Né précisément à Trieste, en 1953, ayant étudié puis enseigné à Rennes le droit constitutionnel avant d'intégrer l'École nationale supérieure de police, Julien Sapori est avant tout, depuis 1984, commissaire désormais divisionnaire et par ailleurs historien amateur. La sûreté publique au XVIIIe siècle, le Soissonnais et... Trieste sont ses principaux domaines de recherches.
Son propos dans Libération était dissocié de l'actualité puisqu'il visait une déclaration faite en février 2007 par le président de la République italienne Giorgio Napolitano (né en 1925, communiste et ancien résistant), à l'occasion de la «Journée du souvenir». Celle-ci a été instituée en 2004 par Silvio Berlusconi, pour insister sur un passé longtemps occulté: l'annexion par la Yougoslavie communiste des «territoires du Nord-Est» de la péninsule: Pola, Fiume, Zara (Trieste et Gorizia échappant in extremis à cette domination pour être confiés à une administration anglo-américaine en juin 1945, après quarante jours de règlements de comptes antifascistes menés par les partisans de Tito)...
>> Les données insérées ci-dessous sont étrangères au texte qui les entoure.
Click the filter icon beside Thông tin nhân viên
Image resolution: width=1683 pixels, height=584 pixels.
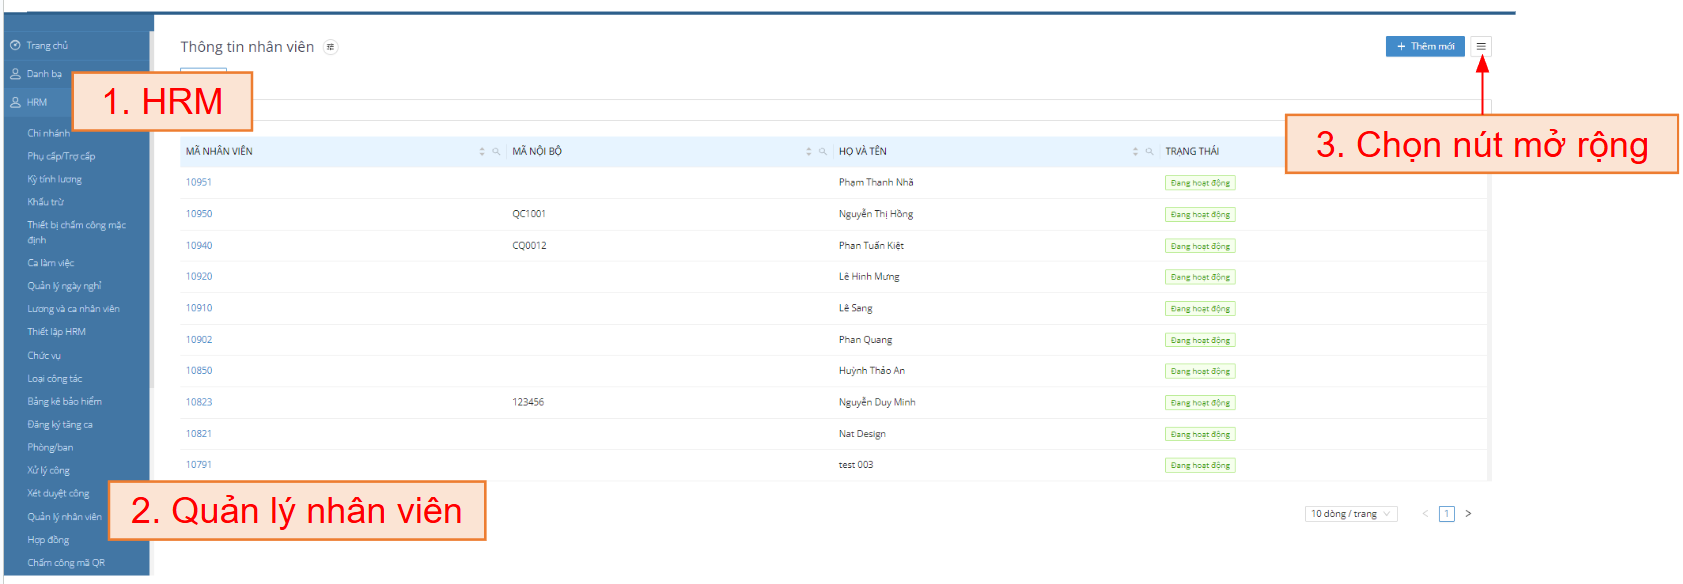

Le discours du président Napolitano tenu le 10 février 2007 avait une tonalité de mise dans l'espace démocratique européen: «Nous ne devons pas taire, en assumant la responsabilité d’avoir nié ou tendu à ignorer la vérité en raison de préjugés idéologiques et aveuglement politique, le drame du peuple juliano-dalmate. Ce fut une tragédie cachée en raison de calculs diplomatiques et de convenances internationales. Aujourd’hui qu’en Italie nous avons enfin mis un terme à un silence sans justification et que nous nous sommes engagés en Europe à reconnaître la Slovénie comme un partenaire amical et la Croatie comme un nouveau candidat à l’entrée dans l’Union, nous devons toutefois répéter avec force que partout, au sein du peuple italien comme dans les rapports entre les peuples, une part de la reconciliation que nous souhaitons fermement se situe dans la vérité. C’est ce qui dans la “Journée du souvenir” est justement un engagement solennel de rétablissement de la vérité.»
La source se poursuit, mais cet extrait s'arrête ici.